● Exercise requirements
a) Answer these questions from the Madeleine recipe, one answer per line, marked (i), (ii), (iii):
(i) How much sugar is listed?
(ii) How long does the filled tray stay in the fridge?
(iii) What drink does the recipe call the "official" accompaniment?
b) Reproduce the Madeleine recipe between "4) Mix the flour" and "way) or coffee.", inclusive.
c) Carry on the Madeleine recipe from its final line.

● Page excerpt
----

200 g plain all purpose flour

220 g sugar

180 g unsalted butter

grated zest of 2 organic lemons or one coffee spoon chocolate powder

a pinch of salt

11 g baking powder (! – yes, after decades of failed baking I’ve finally believed that the secret in successful baking is in following the recipe in detail, and measuring absolutely correctly the ingredients)

1) Preheat the oven to 180 °

2) Brush a Madeleine tray with butter and coat with flour, then tap the tray to remove the excess flour

3) Melt the butter and let it cool

4) Mix the flour with baking powder

4) Mix the eggs one by one with the flour with the baking powder and flour mix and gradually add the sugar and beat the mixture until pale in colour

5) Add the butter and grated lemon zest (and other possible flavorings of your choice)

6) Spoon into the baking tray; place the tray in the fridge for 1 hour to cool

7) Bake for around 10 minutes, until very lightly golden. Remove the little cakes from the tray and cool on a plate

8) Enjoy with tea (the ‘official’ way) or coffee.

----

● Data block
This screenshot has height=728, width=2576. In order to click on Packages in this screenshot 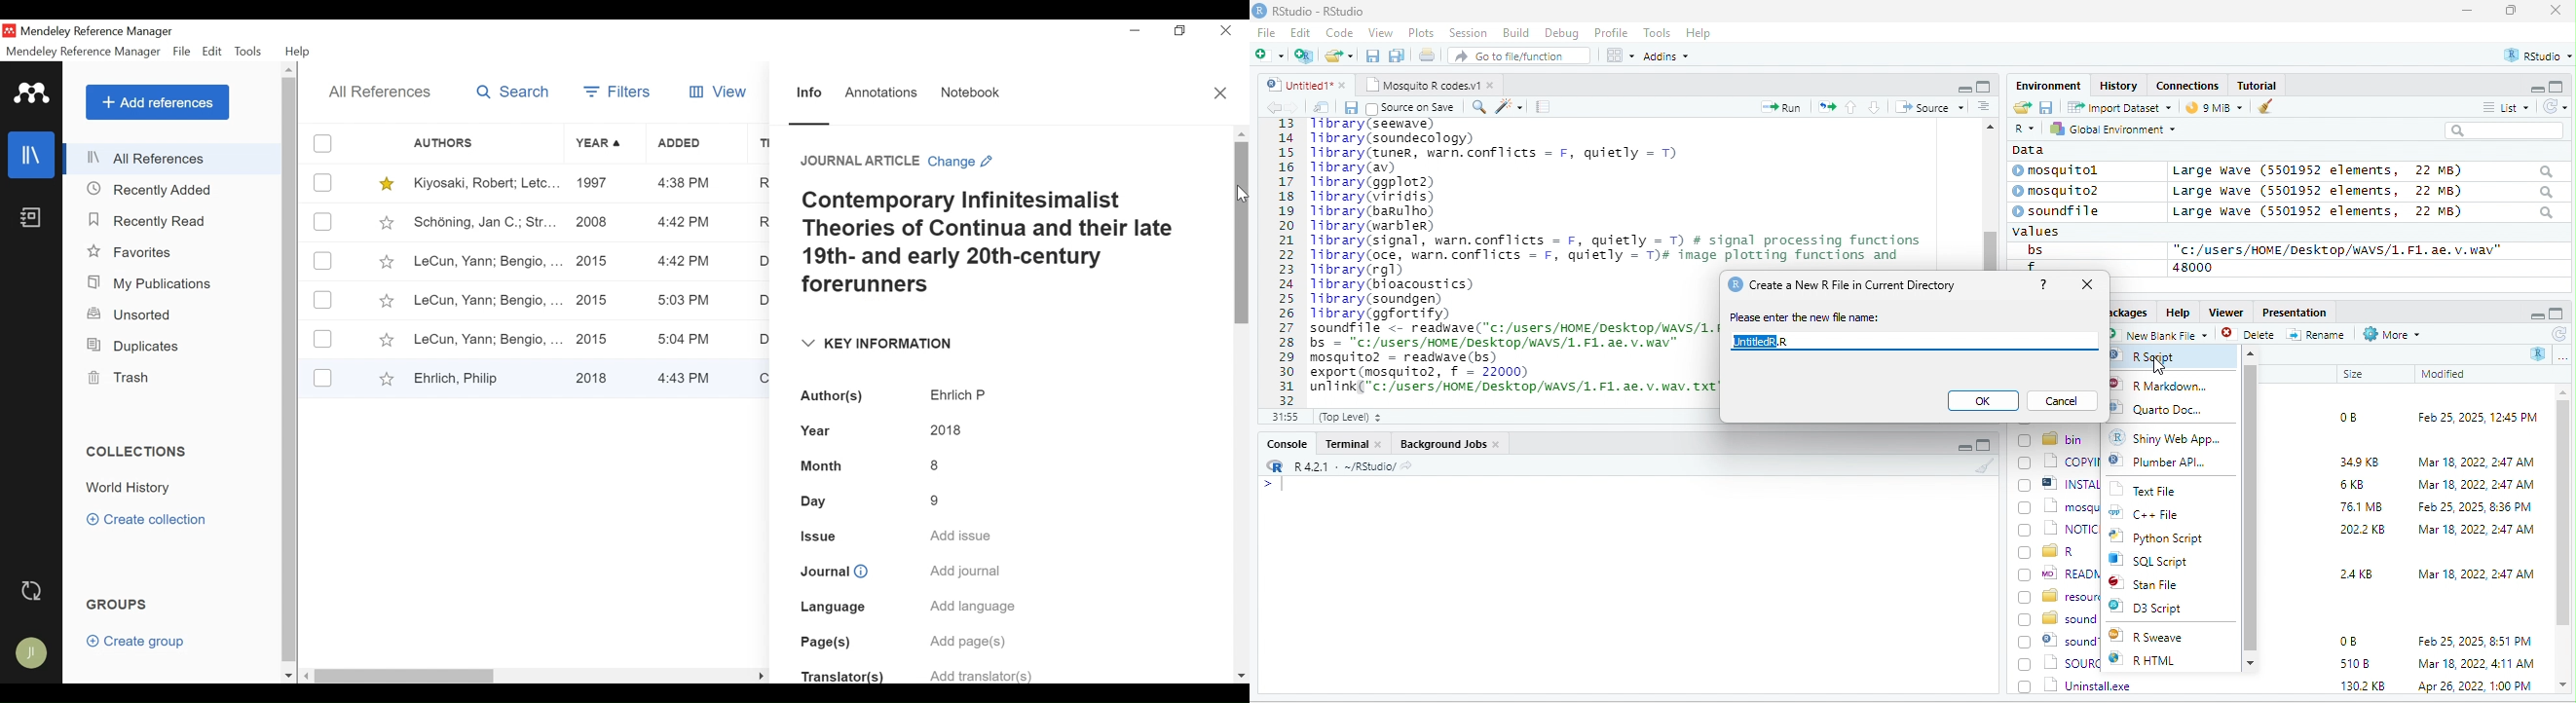, I will do `click(2127, 312)`.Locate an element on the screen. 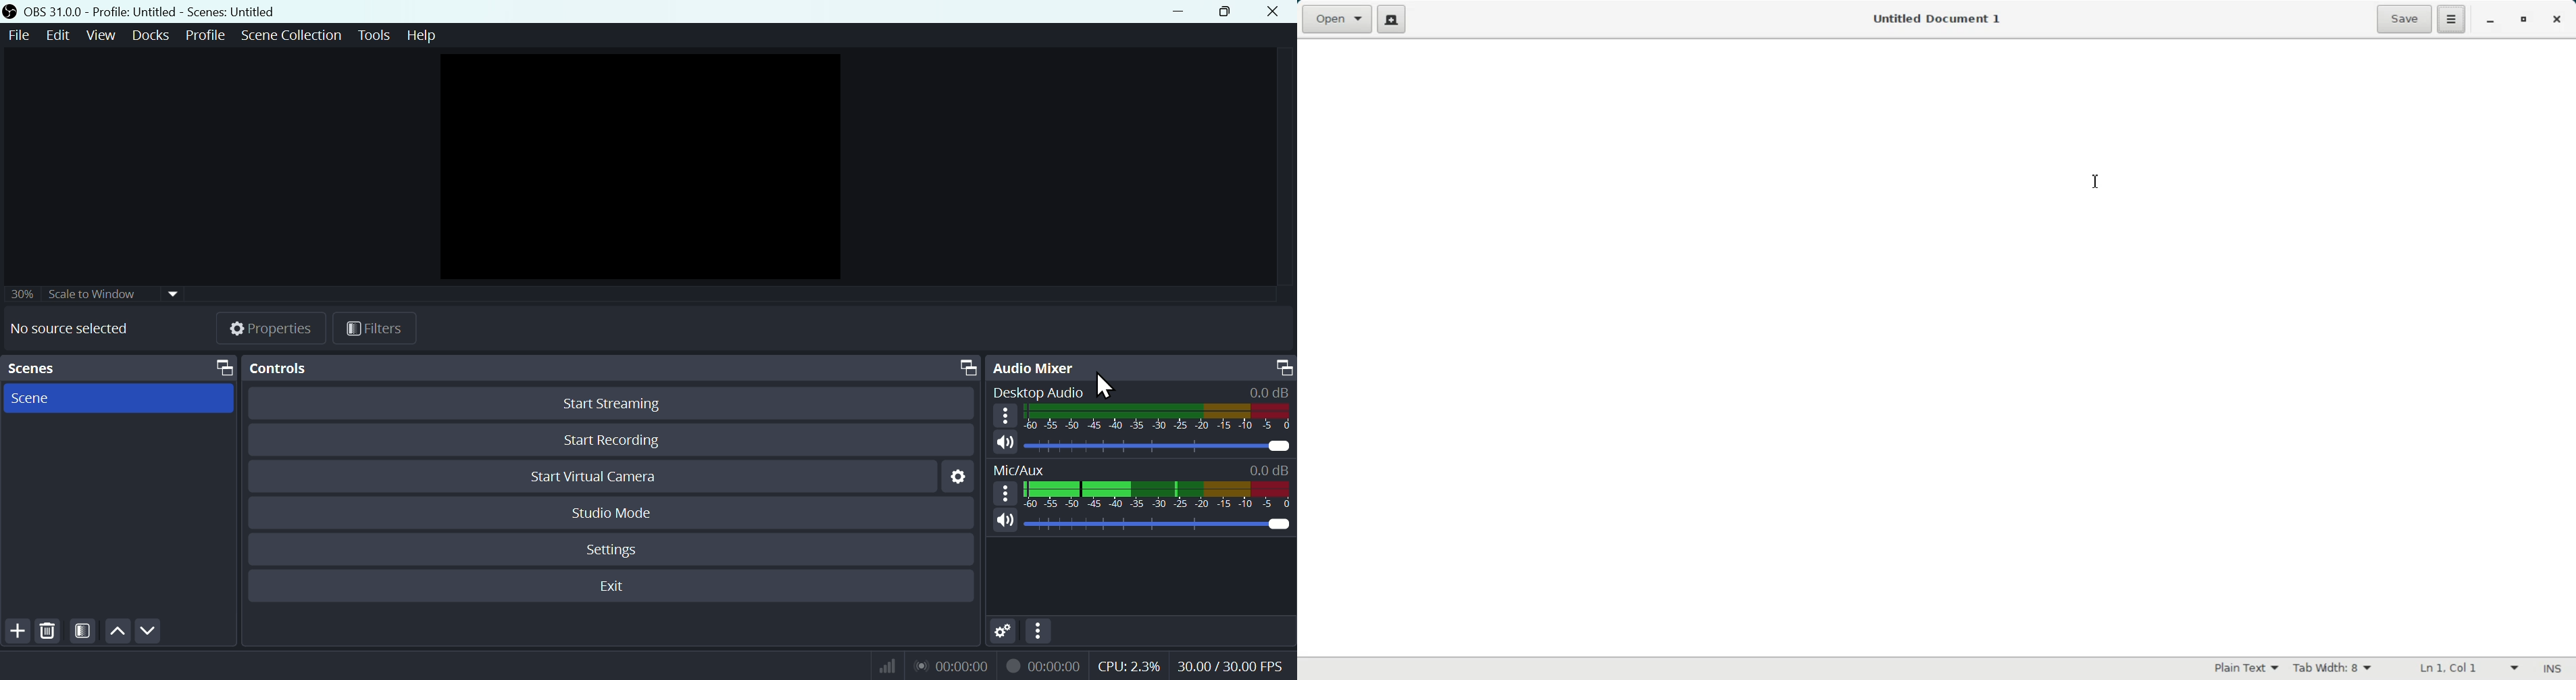  Minimize is located at coordinates (2490, 21).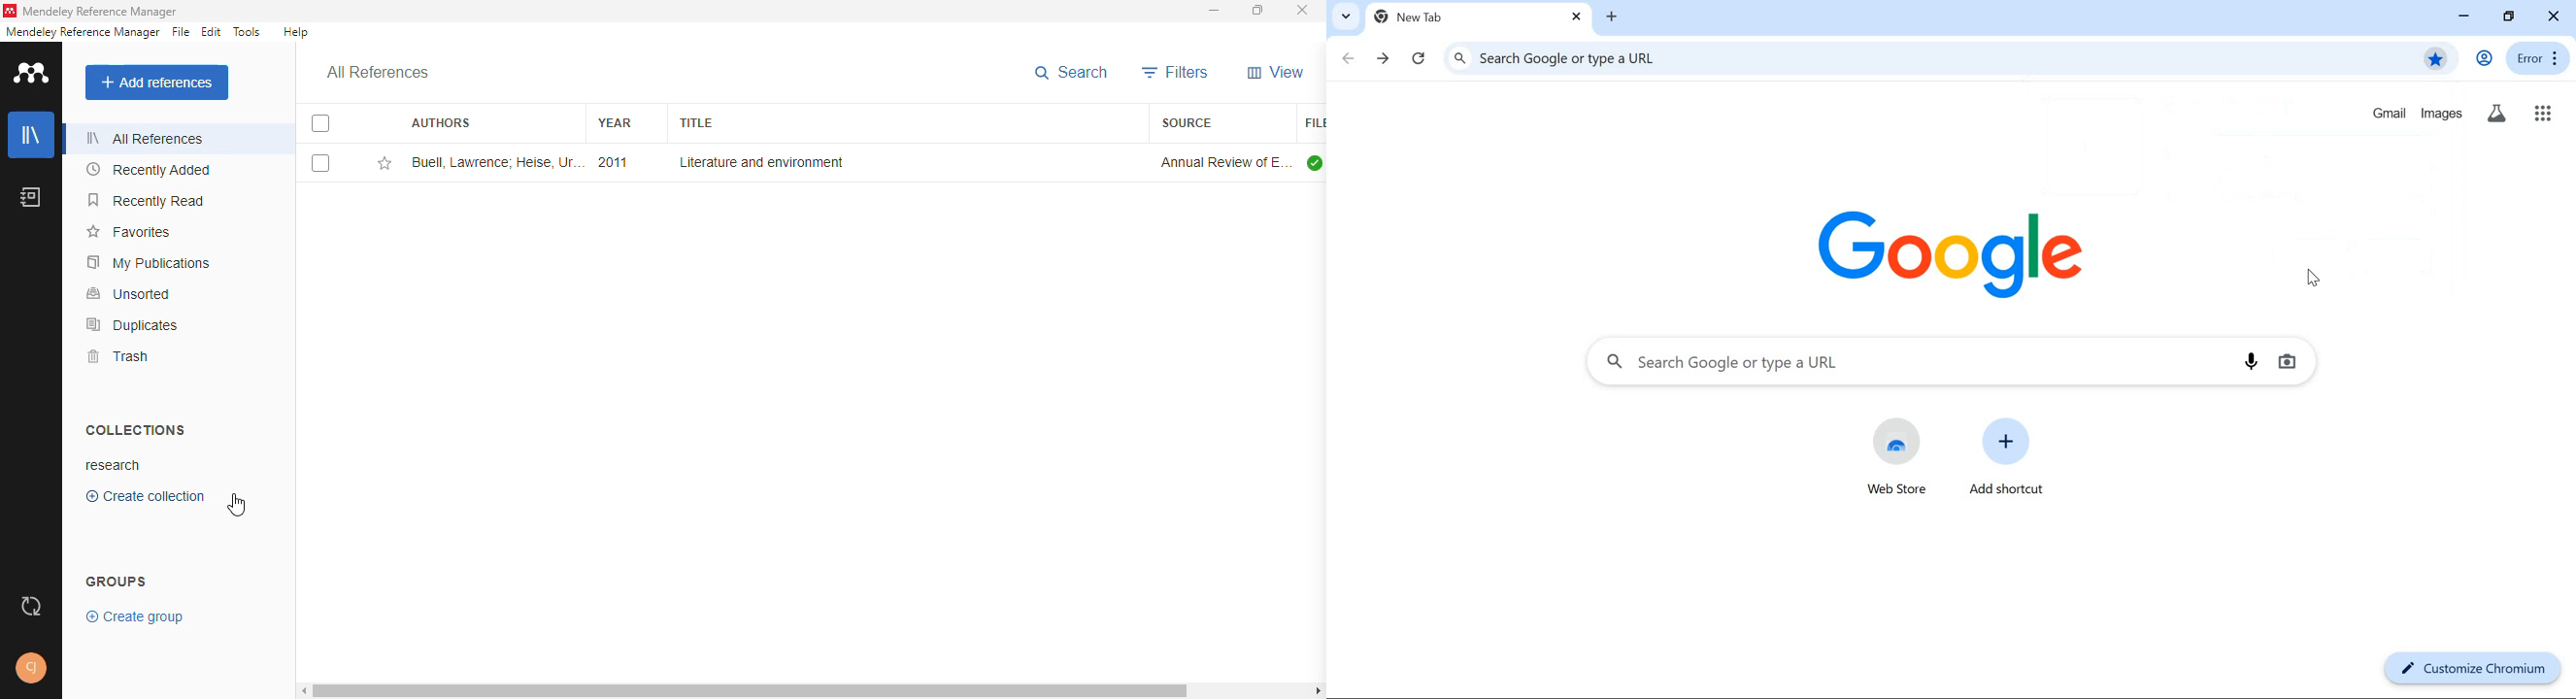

----

● Solved tasks
a)
(i) 220 g
(ii) 1 hour
(iii) Tea

b)
4) Mix the flour with baking powder

4) Mix the eggs one by one with the flour with the baking powder and flour mix and gradually add the sugar and beat the mixture until pale in colour

5) Add the butter and grated lemon zest (and other possible flavorings of your choice)

6) Spoon into the baking tray; place the tray in the fridge for 1 hour to cool

7) Bake for around 10 minutes, until very lightly golden. Remove the little cakes from the tray and cool on a plate

8) Enjoy with tea (the ‘official’ way) or coffee.

c)
Madelaines in the Proustian sense are thought to evoke significant formative memories from the days of one’s youth. Perhaps that is part of their attraction. They are absolutely at their best eaten freshly baked, but should not be kept for longer than 4 days, according to a professional chef with whom I and my niece had the pleasure of baking in Paris recently. You can also substitute the lemon rind with other flavours: I made my first batch at home using a tiny bit of essence oils with lavender and verbena. They turned out lovely and fragrant, though not as puffy as the ones we made in Paris. They do say the madelaines are not for an inexperienced or impatient cook. 🙂 Or perhaps there was something in the air of Montparnasse that could not quite be replicated in Espoo…  Perfect little treat to share at Easter.